Published online by Cambridge University Press: 31 July 2021
Introduction
One of the most visible facets of urbanization in India is that it cannot be associated always with a rising standard of living or equal opportunity in terms of the generation of economic and social capital. While there are substantial ambitions of upward mobility among the rural people when they move to cities, their urban destinations remain more unequal than their village homes, and this inequality has been continuously rising since the early 1990s. There is also an increasingly large aspirational push in rural spaces to acquire urban characteristics, which is evident in the gradual convergence in consumption behavior, or increasing investment in education, especially in places such as census towns which are rapidly morphing from rural to urban. However, this drive toward being urban leads to a more complex set of social, political, and institutional processes of city building, which is often coupled with the fuzzy coalitions between the “business class” and the “political class” and is responsible for a divisive landscape marked by not only a visible inequality of income but also inequality in housing, security of land and tenure, basic infrastructure, and access to social safety nets.

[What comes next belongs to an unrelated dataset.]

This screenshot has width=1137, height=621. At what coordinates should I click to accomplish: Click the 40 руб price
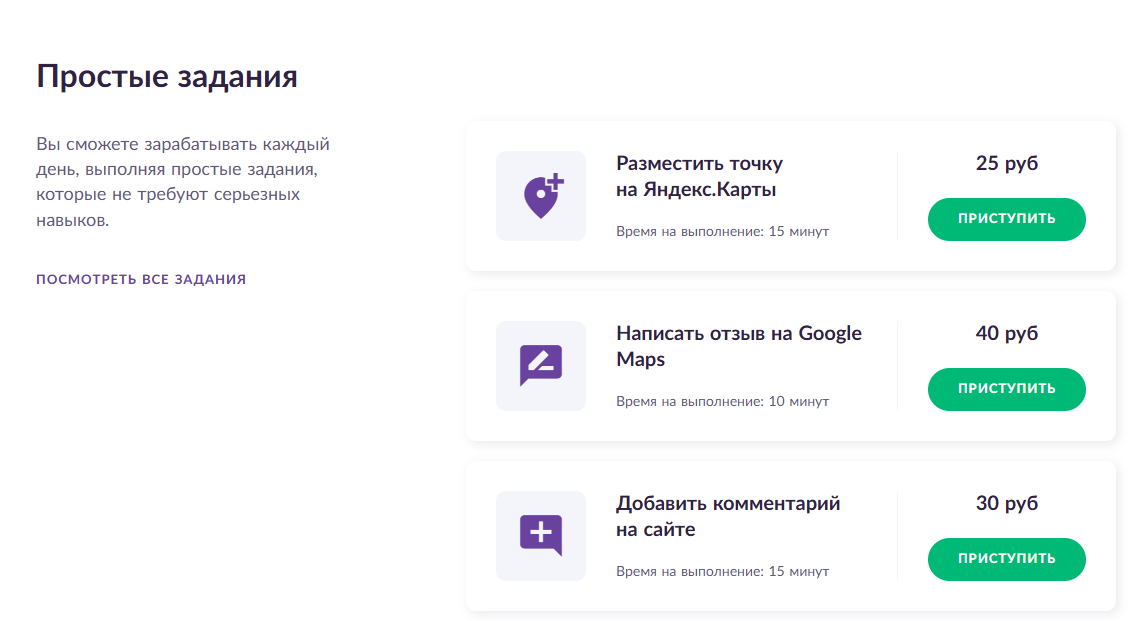[1006, 333]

While it is widely understood that urban inequality is multidimensional, the vectors of it are also diverse, ranging from social, economic, political, and more importantly, spatial. While dealing with public goods such as basic infrastructure, the question of spatial inequality, or “spaces where people live” becomes more important, primarily due to two reasons. The first is related to the continuously dynamic and haphazard nature of urban growth, which is an offshoot of a much “informalized planning regime,” where planning not only regulates but also “determines and limits” the spaces for urban inhabitance9 across social and economic lines. This often results in informalities in terms of inhabitation and production of city space, and the supply of basic services gets constrained due to the violation of planning regulations. It is worth noting that such spatial informalities are diverse and access to services varies by the different ways these spaces are settled, ranging from squatting on public land to building structures on land not earmarked for residential housing. The second factor that makes spatial inequality interesting relates to the wider question of citizenship and variation of micro-political orders in differentiated city spaces.